#### [What is being asked]
Every line that contains the word "will" is to be copied from the listing.

=== Section Start ===

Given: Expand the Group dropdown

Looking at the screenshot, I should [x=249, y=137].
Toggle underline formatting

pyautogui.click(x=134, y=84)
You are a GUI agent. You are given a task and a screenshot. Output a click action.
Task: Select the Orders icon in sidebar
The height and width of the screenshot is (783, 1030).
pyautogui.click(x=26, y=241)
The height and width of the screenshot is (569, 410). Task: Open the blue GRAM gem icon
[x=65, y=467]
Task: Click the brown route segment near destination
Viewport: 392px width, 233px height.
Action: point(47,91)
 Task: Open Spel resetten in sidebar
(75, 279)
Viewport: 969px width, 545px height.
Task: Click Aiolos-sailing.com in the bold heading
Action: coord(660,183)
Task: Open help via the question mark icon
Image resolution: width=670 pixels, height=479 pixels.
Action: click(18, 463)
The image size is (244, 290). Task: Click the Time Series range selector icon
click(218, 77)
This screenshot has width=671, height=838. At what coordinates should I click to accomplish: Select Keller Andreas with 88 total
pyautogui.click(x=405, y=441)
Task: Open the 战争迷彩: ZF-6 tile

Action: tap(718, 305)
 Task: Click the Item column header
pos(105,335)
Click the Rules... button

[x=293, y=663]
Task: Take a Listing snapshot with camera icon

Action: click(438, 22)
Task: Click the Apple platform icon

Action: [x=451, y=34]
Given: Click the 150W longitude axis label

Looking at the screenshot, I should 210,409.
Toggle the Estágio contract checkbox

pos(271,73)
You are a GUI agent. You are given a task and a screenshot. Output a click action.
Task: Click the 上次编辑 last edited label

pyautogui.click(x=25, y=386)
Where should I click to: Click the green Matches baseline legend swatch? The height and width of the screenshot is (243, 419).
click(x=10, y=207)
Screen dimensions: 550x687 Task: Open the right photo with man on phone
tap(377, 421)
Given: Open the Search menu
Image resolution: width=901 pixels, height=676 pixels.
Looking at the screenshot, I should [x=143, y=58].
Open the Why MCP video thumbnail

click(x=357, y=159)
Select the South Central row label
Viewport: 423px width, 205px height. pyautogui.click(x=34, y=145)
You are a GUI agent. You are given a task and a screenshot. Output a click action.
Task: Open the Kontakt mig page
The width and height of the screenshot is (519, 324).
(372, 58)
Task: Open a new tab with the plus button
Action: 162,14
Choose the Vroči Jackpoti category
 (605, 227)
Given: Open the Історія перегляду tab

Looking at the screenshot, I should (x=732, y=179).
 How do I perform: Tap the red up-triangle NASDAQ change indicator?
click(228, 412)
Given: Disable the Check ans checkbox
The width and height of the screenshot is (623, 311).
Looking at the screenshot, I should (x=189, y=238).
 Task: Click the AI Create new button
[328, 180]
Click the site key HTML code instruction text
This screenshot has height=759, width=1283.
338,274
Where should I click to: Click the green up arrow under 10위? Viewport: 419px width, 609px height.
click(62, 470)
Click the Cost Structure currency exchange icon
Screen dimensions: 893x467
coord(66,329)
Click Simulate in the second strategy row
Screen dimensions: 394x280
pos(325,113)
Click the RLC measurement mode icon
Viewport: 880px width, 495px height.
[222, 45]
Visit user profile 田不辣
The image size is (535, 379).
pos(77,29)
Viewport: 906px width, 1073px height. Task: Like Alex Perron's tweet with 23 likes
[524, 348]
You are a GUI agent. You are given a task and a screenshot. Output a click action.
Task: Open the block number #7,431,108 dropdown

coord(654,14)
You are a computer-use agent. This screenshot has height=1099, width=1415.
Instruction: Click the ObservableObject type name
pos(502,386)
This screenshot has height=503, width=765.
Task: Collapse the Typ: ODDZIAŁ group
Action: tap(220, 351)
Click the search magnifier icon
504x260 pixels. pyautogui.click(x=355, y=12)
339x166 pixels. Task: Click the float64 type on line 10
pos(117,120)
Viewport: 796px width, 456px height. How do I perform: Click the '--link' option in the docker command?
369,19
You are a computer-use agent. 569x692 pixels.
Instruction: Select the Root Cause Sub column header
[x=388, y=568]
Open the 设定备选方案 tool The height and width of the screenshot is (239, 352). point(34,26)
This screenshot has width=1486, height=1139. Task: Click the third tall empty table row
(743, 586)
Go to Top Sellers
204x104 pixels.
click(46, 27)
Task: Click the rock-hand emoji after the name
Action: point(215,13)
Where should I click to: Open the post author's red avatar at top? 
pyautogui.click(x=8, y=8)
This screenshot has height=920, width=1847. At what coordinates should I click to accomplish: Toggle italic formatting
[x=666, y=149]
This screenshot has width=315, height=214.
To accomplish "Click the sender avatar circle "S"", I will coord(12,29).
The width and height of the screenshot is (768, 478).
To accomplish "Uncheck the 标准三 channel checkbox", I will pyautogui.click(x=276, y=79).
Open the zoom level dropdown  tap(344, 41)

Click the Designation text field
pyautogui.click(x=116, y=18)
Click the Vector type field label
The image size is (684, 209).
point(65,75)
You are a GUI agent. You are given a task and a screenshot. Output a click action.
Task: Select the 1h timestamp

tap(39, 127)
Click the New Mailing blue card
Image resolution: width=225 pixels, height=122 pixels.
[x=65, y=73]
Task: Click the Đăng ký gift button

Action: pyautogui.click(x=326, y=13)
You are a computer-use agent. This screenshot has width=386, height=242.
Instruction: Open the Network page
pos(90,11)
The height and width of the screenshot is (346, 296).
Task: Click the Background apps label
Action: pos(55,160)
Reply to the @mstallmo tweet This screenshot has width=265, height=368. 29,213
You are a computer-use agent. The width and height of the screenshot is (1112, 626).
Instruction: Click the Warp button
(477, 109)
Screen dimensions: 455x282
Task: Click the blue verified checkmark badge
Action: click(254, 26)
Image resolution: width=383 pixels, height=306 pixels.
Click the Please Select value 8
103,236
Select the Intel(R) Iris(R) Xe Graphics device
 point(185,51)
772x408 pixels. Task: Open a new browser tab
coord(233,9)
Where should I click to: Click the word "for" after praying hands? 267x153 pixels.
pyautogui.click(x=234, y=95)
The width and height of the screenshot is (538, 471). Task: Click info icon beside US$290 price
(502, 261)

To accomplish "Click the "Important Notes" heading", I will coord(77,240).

=== Section End ===

#### [Answer area]
To accomplish "Click the sender avatar circle "S"", I will coord(12,29).
To accomplish "Uncheck the 标准三 channel checkbox", I will pyautogui.click(x=276, y=79).
To accomplish "Click the "Important Notes" heading", I will coord(77,240).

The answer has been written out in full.